3.1. Antériorité de la cause par rapport à l’effet :
Le plus souvent, l’antériorité de la cause par rapport à l’effet est rendue par la concordance
des temps verbaux qui entrent dans la relation en question. Au niveau des ouvreurs de phrase
temporels, elle est mieux représentée par la construction contenant le participe passé :
(13) Une fois le mensonge avoué, elle ne voulait plus lui parler.
(= Parce que le mensonge avait été avoué, elle ne voulait plus lui parler)
La relation d’antériorité peut également se situer dans le futur, si on choisit ce temps comme
l’équivalent de la construction à participe passé :
(14) Une fois le mensonge avoué, elle ne voudra plus lui parler.
(= Parce que le mensonge sera avoué, elle ne voudra plus lui parler)
Les constructions à base de participe présent et de gérondif ne peuvent pas marquer une
relation d’antériorité par rapport au procès principal : « le gérondif a les mêmes valeurs aspectuelle
et temporelle que le participe présent : il indique un procès en cours de réalisation, simultané par
rapport au procès exprimé par le verbe principal » (Riegel et alii, 1994 : 342).
Les constructions à complément prépositionnel sont des variantes elliptiques des
constructions à participe passé ; leur comportement dans la relation d’antériorité de la cause par
rapport à l’effet est donc le même.
(15) Une fois dans son bureau, il alluma une cigarette.
(= Une fois entré dans sont bureau, il alluma une cigarette.)

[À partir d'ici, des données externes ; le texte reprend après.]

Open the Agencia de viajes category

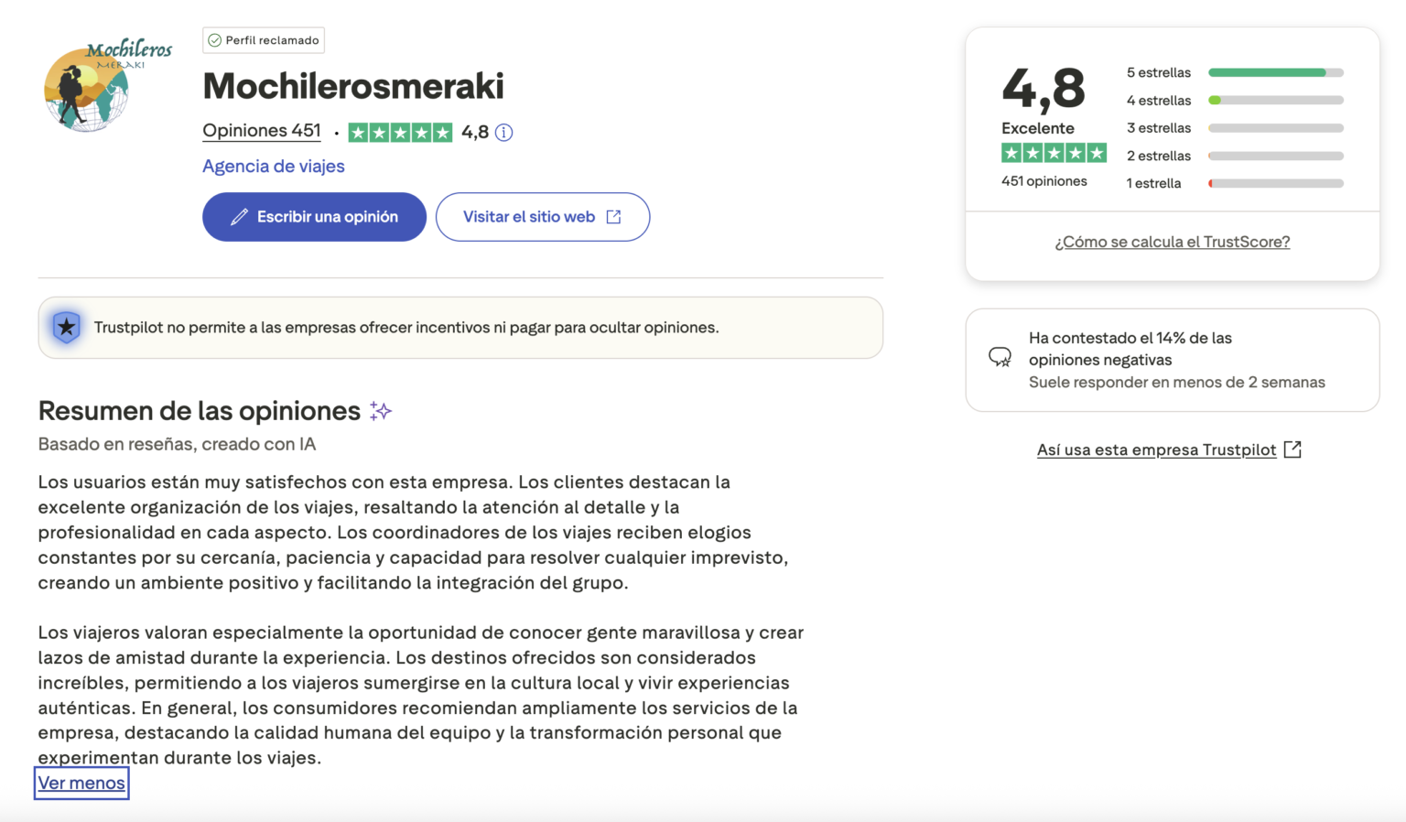tap(273, 167)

(= Parce qu’il était entré dans son bureau, il alluma une cigarette.)
3.2. Simultanéité de la cause et de l’effet :
La simultanéité de la cause par rapport à l’effet est le mieux exprimée par les constructions à
participe présent ou gérondif. Le participe passé accompagné d’un élément introducteur à valeur
temporelle ne peut pas apparaître dans ce type de relation.

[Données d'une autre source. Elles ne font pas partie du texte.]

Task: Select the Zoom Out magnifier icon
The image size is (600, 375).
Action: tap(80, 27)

(16) En lisant l’article, il se rend compte que …
(= Parce qu’il lit l’article, il se rend compte que …)
3.3. Apparente postériorité de la cause par rapport à l’effet :
Dans certains cas, la concordance des temps peut situer la cause dans le futur, par rapport à
l’effet, mais en réalité il s’agit d’un faux rapport de postériorité.

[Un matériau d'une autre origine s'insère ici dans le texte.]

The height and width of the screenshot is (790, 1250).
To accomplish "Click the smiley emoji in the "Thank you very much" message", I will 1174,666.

(17) Je suis venu parce que je suis décidé de reprendre le travail.
C’est le jeu des temps verbaux qui crée l’impression d’un renversement du rapport cause /
effet, parce que le présent est postérieur au passé composé. Mais, en réalité, je suis décidé exprime
un état qui équivaut à je me suis décidé de …, j’ai pris la décision de.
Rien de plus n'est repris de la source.